Download Only: Zimbabwe's Thomas Mapfumo goes online

by Tom Chandler

In one of my random trawls through the net, I recently discovered that Thomas Mapfumo, the godfather of pop music in Zimbabwe, was forgoing actual CDs in favor of releasing his new album, Rise Up! Exclusively as an internet download. Well, I’ll be, I thought to myself and immediately went to calabash.com to check it out. I happened to know that many of Mapfumo’s discs were already available as downloadable “albums”, simultaneously with their existence in the normal record stores of the world, but this was obviously a new step for him.

I hope it works out, I really do. I’m an old-time Mapfumo fan, and I admire his continuing persistence in the face of adversity and his ability to put out good music still, after all these years. But this raises a few questions, points of interest that I’m curious about.

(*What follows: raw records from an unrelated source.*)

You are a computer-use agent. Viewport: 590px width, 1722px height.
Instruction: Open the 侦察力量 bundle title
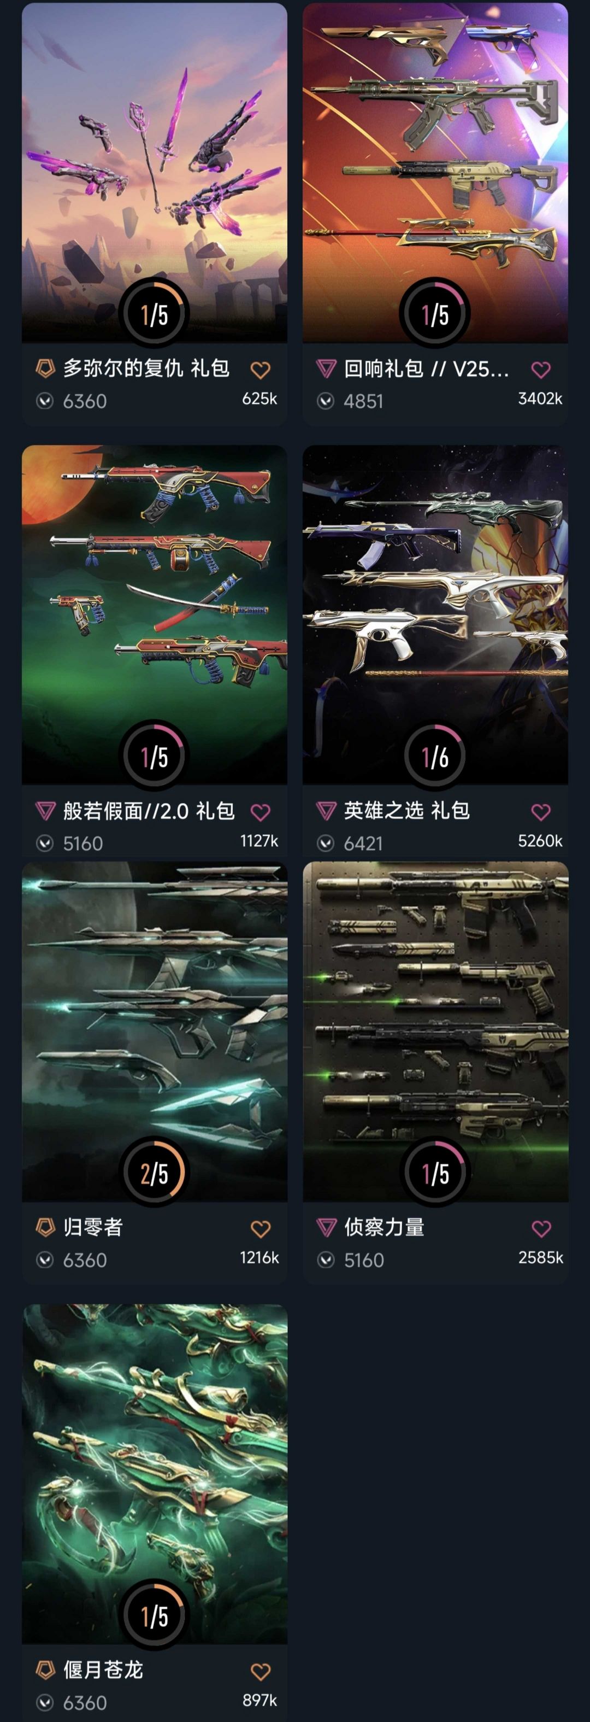click(384, 1227)
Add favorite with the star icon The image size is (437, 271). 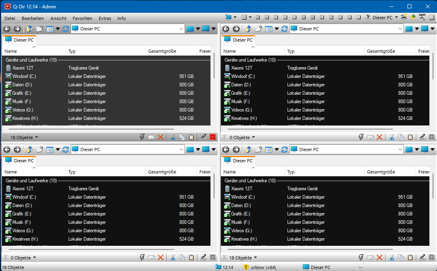pyautogui.click(x=413, y=17)
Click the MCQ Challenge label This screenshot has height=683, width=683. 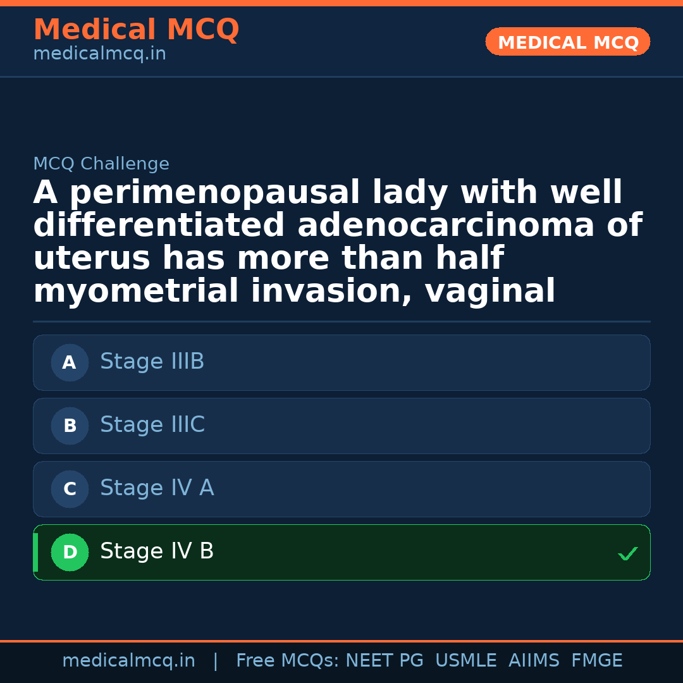coord(101,163)
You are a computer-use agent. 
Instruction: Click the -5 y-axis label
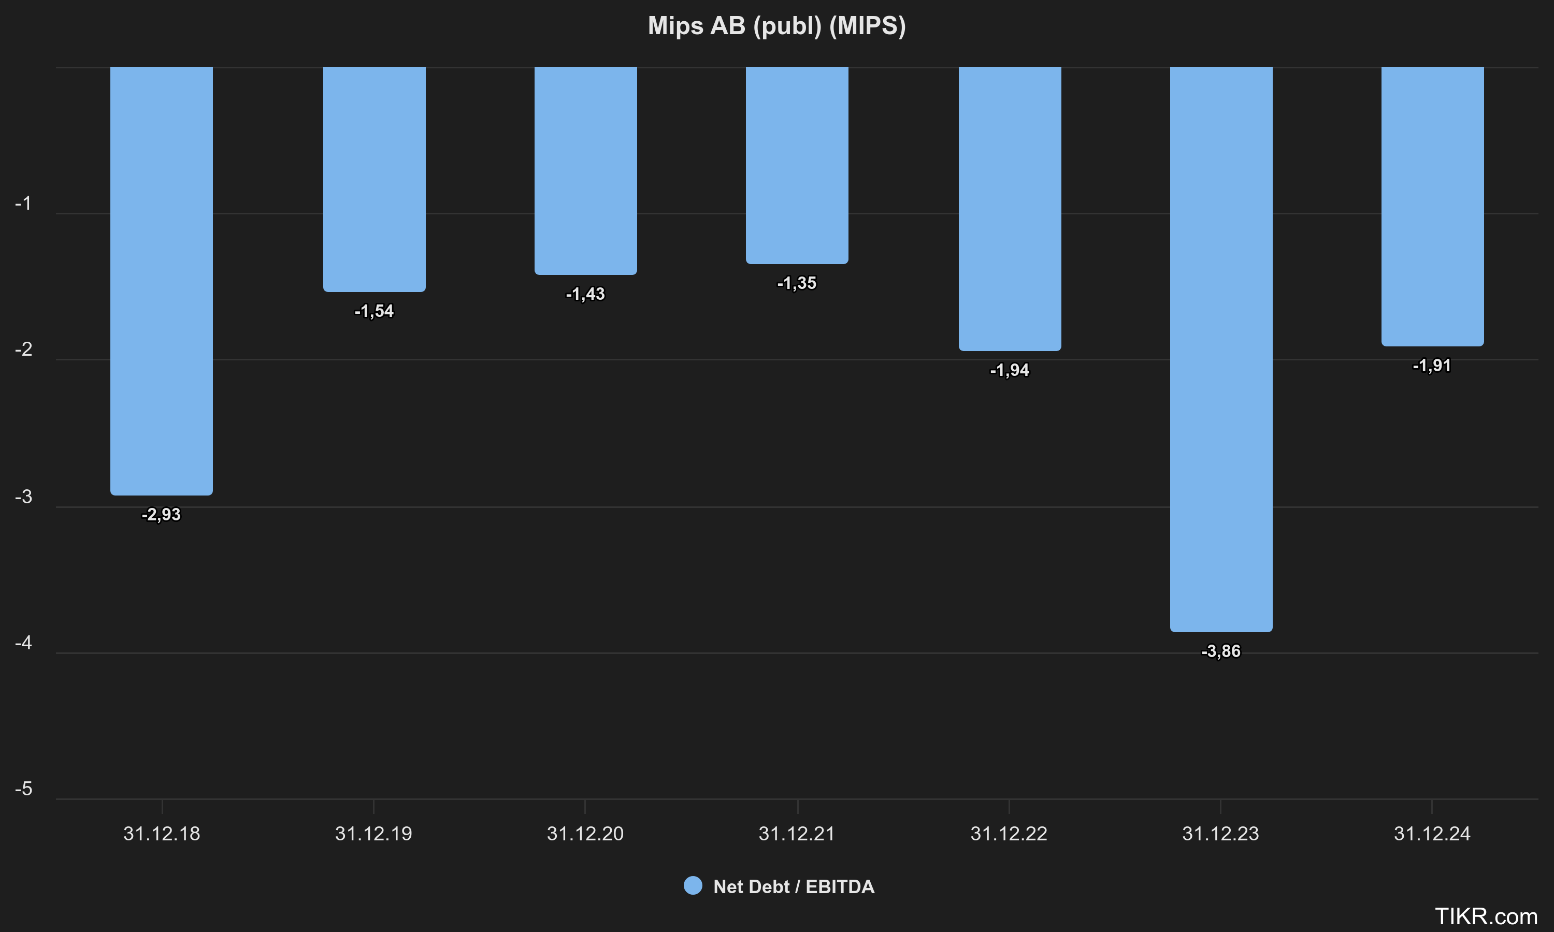23,789
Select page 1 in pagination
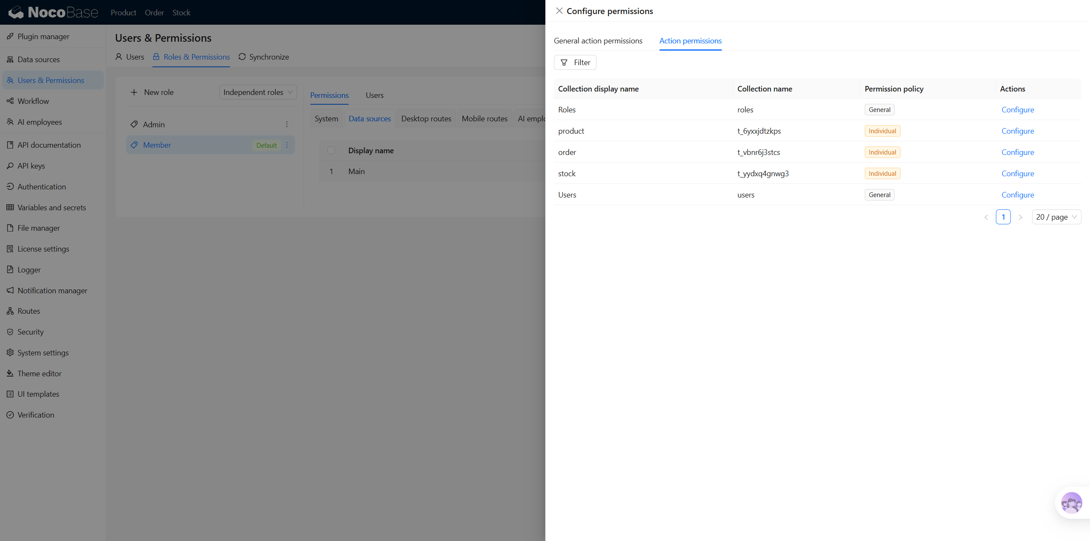Screen dimensions: 1090x541 pyautogui.click(x=1004, y=217)
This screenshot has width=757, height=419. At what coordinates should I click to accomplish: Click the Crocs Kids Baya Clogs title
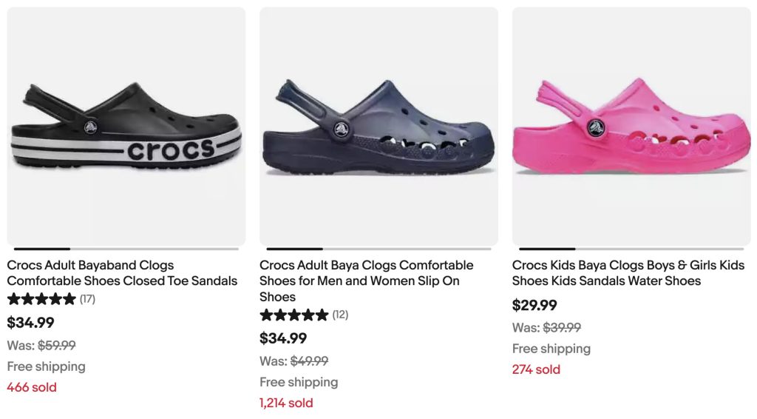[628, 272]
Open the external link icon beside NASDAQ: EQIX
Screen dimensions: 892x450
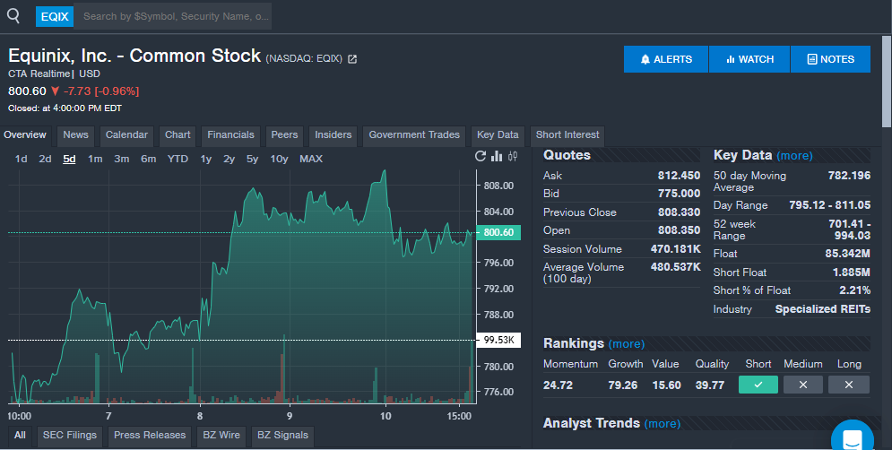coord(352,59)
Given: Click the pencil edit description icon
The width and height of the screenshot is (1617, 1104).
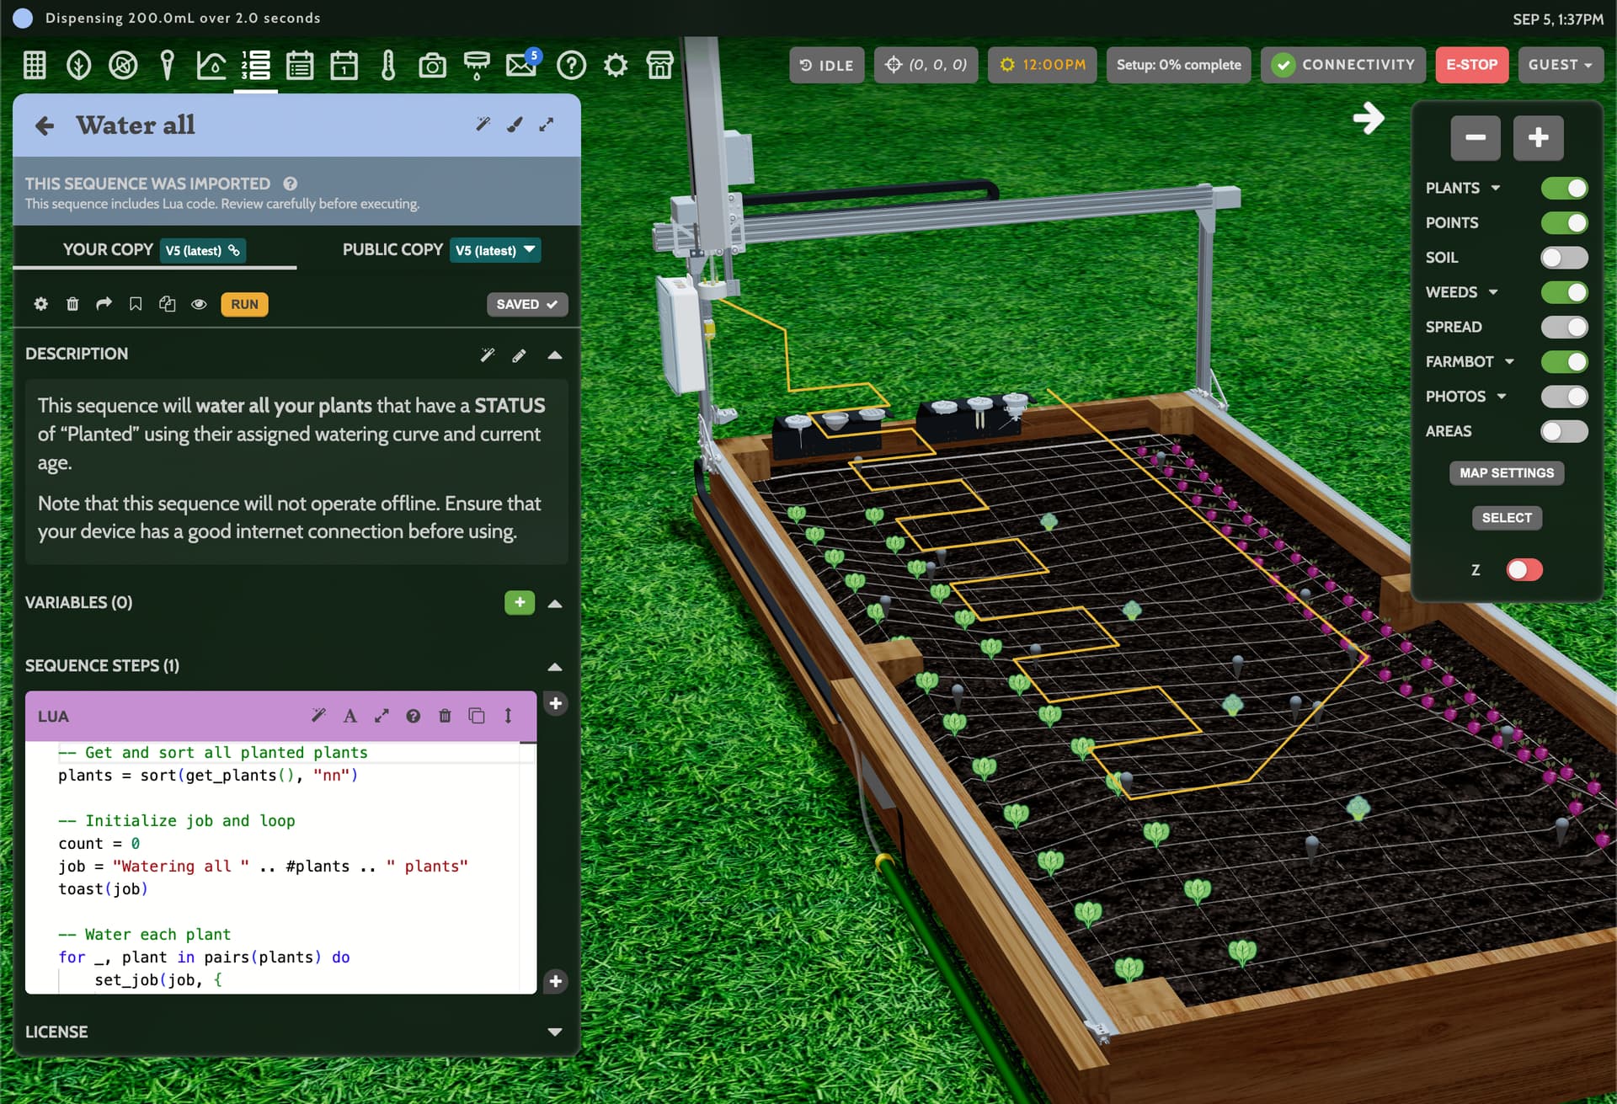Looking at the screenshot, I should [519, 355].
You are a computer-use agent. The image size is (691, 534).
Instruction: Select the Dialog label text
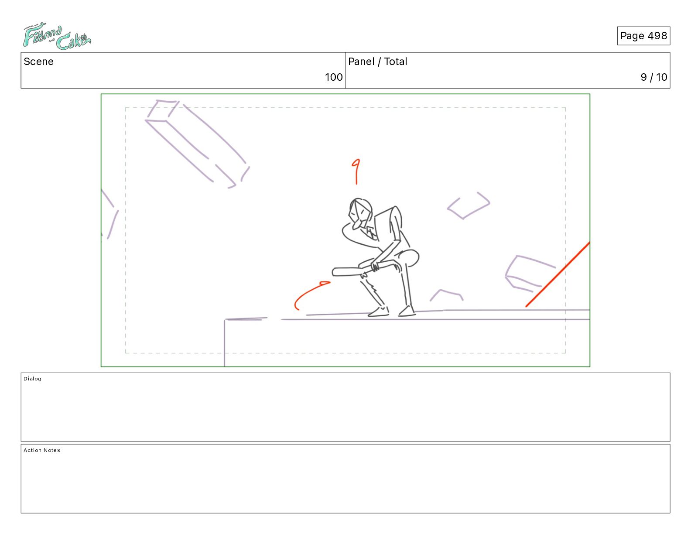[x=33, y=379]
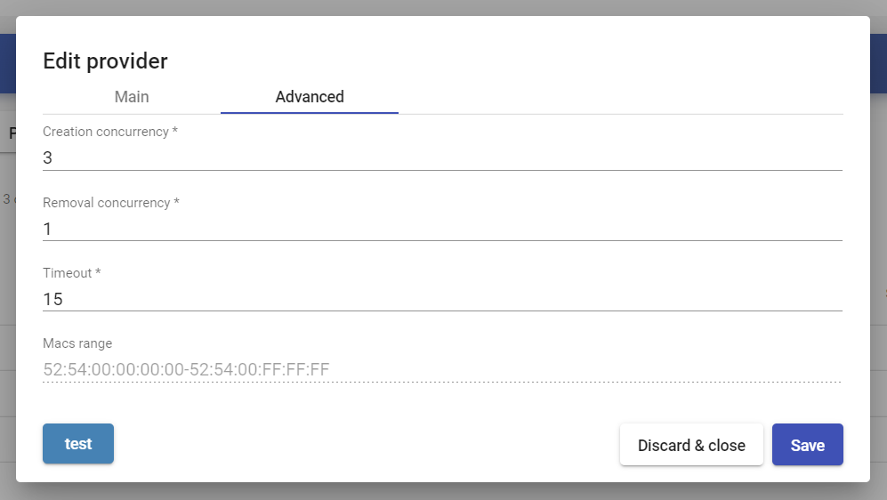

Number one: can we infer that the internet is where most of Mapfumo’s sales are coming from? In this climate of poor sales of international music and American xenophobia, do his records just not sell in stores? I’m sure Walmart in Topeka doesn’t stock his stuff, but what about stores in civilized places like New York or SF or Chicago? Or Paris? Or his home country in Harare? (Does anyone have disposable or any other kind of income in Harare these days?) What about selling CDs at shows? For many musicians, selling at the show is probably the number one place to “move units”. Do you just tell people to go download it? Don’t you just want to take their money right then?

In this scenario, and truly just in general, it’s the exclusivity that makes me scratch my head. Sure, sell your thing on I-tunes or Calabash or whatever, but why not have it available in all reasonably sellable forms that you can?

Number two: is it Mapfumo’s idea or does it come from the influence of money? In other terms, did Mapfumo first think to himself “the internet is the future. CDs are a thing of the past. I want to be the first major African artist to do this. I’m the cutting edge,” or did Calabash come to him and say “we want an exlusive Mapfumo album, here’s a bag of money (or a good deal on a contract)” and Mapfumo then says “why not?”

Not that any of it really matters, unless you’re a weirdo purist and want to own the Thing (a CD with the art screen printed and a glossy, professionally made booklet etc) as well as the music. I think it’s just that I think it would be cool to have the impetus come from the band. This instance isn’t maybe as cool as Radiohead, a mega-successful band, thumbing their nose at the record industry and self releasing their stuff via a web site, because Mapfumo severed ties with the major labels long ago. But I prefer to think of him as someone who wants to push forward rather than aa mere pawn in Calabash’s attempt to score an exlusive from a big name for their own cachet.

I acknowledge that the reality may be somewhere in between, maybe Calabash approached him and he liked the idea and everybody’s happy.

The album is available as separate songs for .99 cents each, which seems to be the going rate, or you can buy the whole thing for 16 times .99 cents. Why not give us a deal when we buy the whole album? And for that matter, why negate the idea of a whole album of songs? Sure, if you’re 311, maybe nobody needs a whole album, but if you’re Mapfumo, what’s wrong with having the whole album experience, sequenced as an album the way the artist wanted it? If that’s the deal, then let’s go back to the old days and release a few new songs every couple of months, singles-style.